_Exercise directions_
Even where a line looks wrong, copy it exactly and include every entry.

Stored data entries
- Opening Delimiter -

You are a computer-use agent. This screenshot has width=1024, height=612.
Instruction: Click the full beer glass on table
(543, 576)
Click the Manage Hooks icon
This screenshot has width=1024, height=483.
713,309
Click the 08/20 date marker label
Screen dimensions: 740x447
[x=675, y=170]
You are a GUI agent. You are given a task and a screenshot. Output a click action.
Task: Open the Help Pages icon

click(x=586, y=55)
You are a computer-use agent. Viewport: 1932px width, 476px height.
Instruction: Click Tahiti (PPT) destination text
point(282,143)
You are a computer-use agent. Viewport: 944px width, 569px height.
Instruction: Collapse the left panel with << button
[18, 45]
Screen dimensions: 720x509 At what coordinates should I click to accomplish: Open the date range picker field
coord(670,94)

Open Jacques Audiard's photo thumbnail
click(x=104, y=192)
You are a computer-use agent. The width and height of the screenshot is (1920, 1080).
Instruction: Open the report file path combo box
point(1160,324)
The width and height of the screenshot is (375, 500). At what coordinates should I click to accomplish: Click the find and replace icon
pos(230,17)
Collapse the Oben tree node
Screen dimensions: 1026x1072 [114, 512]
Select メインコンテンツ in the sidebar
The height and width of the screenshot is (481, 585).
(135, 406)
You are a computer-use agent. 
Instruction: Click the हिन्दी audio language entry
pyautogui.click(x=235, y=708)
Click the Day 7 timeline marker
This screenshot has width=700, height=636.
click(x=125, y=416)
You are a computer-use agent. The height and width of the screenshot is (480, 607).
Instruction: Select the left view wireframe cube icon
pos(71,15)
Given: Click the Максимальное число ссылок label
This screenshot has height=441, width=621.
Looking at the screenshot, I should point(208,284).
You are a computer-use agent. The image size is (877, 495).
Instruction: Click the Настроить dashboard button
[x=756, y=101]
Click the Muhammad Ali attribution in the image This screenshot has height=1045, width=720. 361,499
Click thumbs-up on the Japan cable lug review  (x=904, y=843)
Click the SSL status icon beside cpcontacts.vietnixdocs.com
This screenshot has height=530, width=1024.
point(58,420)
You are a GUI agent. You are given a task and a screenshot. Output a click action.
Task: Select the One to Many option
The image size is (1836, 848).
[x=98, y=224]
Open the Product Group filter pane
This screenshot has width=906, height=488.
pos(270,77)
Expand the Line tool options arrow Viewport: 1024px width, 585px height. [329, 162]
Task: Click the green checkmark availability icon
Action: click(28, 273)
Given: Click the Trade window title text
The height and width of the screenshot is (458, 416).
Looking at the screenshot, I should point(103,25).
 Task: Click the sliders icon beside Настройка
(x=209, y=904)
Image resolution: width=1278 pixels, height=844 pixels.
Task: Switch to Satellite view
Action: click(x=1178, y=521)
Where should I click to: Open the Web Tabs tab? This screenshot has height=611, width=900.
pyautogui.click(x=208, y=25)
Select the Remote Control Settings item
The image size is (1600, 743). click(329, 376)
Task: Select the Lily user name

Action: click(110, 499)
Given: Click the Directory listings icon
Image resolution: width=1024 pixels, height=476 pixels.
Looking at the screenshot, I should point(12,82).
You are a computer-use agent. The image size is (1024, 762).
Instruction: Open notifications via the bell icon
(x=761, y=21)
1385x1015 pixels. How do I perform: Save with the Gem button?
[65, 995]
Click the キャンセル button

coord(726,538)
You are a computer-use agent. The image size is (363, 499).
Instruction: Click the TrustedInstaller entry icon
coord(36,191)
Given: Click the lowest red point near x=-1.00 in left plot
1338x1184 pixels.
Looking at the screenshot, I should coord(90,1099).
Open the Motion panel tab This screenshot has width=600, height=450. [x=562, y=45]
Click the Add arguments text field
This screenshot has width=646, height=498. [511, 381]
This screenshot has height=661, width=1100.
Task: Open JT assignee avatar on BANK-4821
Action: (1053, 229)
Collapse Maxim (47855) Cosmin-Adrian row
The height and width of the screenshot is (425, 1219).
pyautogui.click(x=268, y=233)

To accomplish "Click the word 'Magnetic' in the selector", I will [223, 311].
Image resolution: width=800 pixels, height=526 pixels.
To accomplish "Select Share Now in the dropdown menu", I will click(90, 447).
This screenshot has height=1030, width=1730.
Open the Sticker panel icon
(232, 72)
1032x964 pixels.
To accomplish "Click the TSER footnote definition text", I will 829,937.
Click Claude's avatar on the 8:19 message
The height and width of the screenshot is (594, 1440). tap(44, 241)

- Closing Delimiter -

_Exercise solution_
You are a computer-use agent. This screenshot has width=1024, height=612.
Instruction: Click the full beer glass on table
(543, 576)
Click the Manage Hooks icon
This screenshot has width=1024, height=483.
713,309
Click the 08/20 date marker label
Screen dimensions: 740x447
[x=675, y=170]
You are a GUI agent. You are given a task and a screenshot. Output a click action.
Task: Open the Help Pages icon

click(x=586, y=55)
You are a computer-use agent. Viewport: 1932px width, 476px height.
Instruction: Click Tahiti (PPT) destination text
point(282,143)
You are a computer-use agent. Viewport: 944px width, 569px height.
Instruction: Collapse the left panel with << button
[18, 45]
Screen dimensions: 720x509 At what coordinates should I click to accomplish: Open the date range picker field
coord(670,94)

Open Jacques Audiard's photo thumbnail
click(x=104, y=192)
You are a computer-use agent. The width and height of the screenshot is (1920, 1080).
Instruction: Open the report file path combo box
point(1160,324)
The width and height of the screenshot is (375, 500). At what coordinates should I click to accomplish: Click the find and replace icon
pos(230,17)
Collapse the Oben tree node
Screen dimensions: 1026x1072 [114, 512]
Select メインコンテンツ in the sidebar
The height and width of the screenshot is (481, 585).
(135, 406)
You are a computer-use agent. 
Instruction: Click the हिन्दी audio language entry
pyautogui.click(x=235, y=708)
Click the Day 7 timeline marker
This screenshot has width=700, height=636.
click(x=125, y=416)
You are a computer-use agent. The height and width of the screenshot is (480, 607).
Instruction: Select the left view wireframe cube icon
pos(71,15)
Given: Click the Максимальное число ссылок label
This screenshot has height=441, width=621.
Looking at the screenshot, I should point(208,284).
You are a computer-use agent. The image size is (877, 495).
Instruction: Click the Настроить dashboard button
[x=756, y=101]
Click the Muhammad Ali attribution in the image This screenshot has height=1045, width=720. 361,499
Click thumbs-up on the Japan cable lug review  (x=904, y=843)
Click the SSL status icon beside cpcontacts.vietnixdocs.com
This screenshot has height=530, width=1024.
point(58,420)
You are a GUI agent. You are given a task and a screenshot. Output a click action.
Task: Select the One to Many option
The image size is (1836, 848).
[x=98, y=224]
Open the Product Group filter pane
This screenshot has width=906, height=488.
pos(270,77)
Expand the Line tool options arrow Viewport: 1024px width, 585px height. [329, 162]
Task: Click the green checkmark availability icon
Action: click(28, 273)
Given: Click the Trade window title text
The height and width of the screenshot is (458, 416).
Looking at the screenshot, I should point(103,25).
 Task: Click the sliders icon beside Настройка
(x=209, y=904)
Image resolution: width=1278 pixels, height=844 pixels.
Task: Switch to Satellite view
Action: click(x=1178, y=521)
Where should I click to: Open the Web Tabs tab? This screenshot has height=611, width=900.
pyautogui.click(x=208, y=25)
Select the Remote Control Settings item
The image size is (1600, 743). click(329, 376)
Task: Select the Lily user name

Action: click(110, 499)
Given: Click the Directory listings icon
Image resolution: width=1024 pixels, height=476 pixels.
Looking at the screenshot, I should point(12,82).
You are a computer-use agent. The image size is (1024, 762).
Instruction: Open notifications via the bell icon
(x=761, y=21)
1385x1015 pixels. How do I perform: Save with the Gem button?
[65, 995]
Click the キャンセル button

coord(726,538)
You are a computer-use agent. The image size is (363, 499).
Instruction: Click the TrustedInstaller entry icon
coord(36,191)
Given: Click the lowest red point near x=-1.00 in left plot
1338x1184 pixels.
Looking at the screenshot, I should coord(90,1099).
Open the Motion panel tab This screenshot has width=600, height=450. [x=562, y=45]
Click the Add arguments text field
This screenshot has width=646, height=498. [511, 381]
This screenshot has height=661, width=1100.
Task: Open JT assignee avatar on BANK-4821
Action: (1053, 229)
Collapse Maxim (47855) Cosmin-Adrian row
The height and width of the screenshot is (425, 1219).
pyautogui.click(x=268, y=233)

To accomplish "Click the word 'Magnetic' in the selector", I will [223, 311].
Image resolution: width=800 pixels, height=526 pixels.
To accomplish "Select Share Now in the dropdown menu", I will click(90, 447).
This screenshot has height=1030, width=1730.
Open the Sticker panel icon
(232, 72)
1032x964 pixels.
To accomplish "Click the TSER footnote definition text", I will 829,937.
Click Claude's avatar on the 8:19 message
The height and width of the screenshot is (594, 1440). tap(44, 241)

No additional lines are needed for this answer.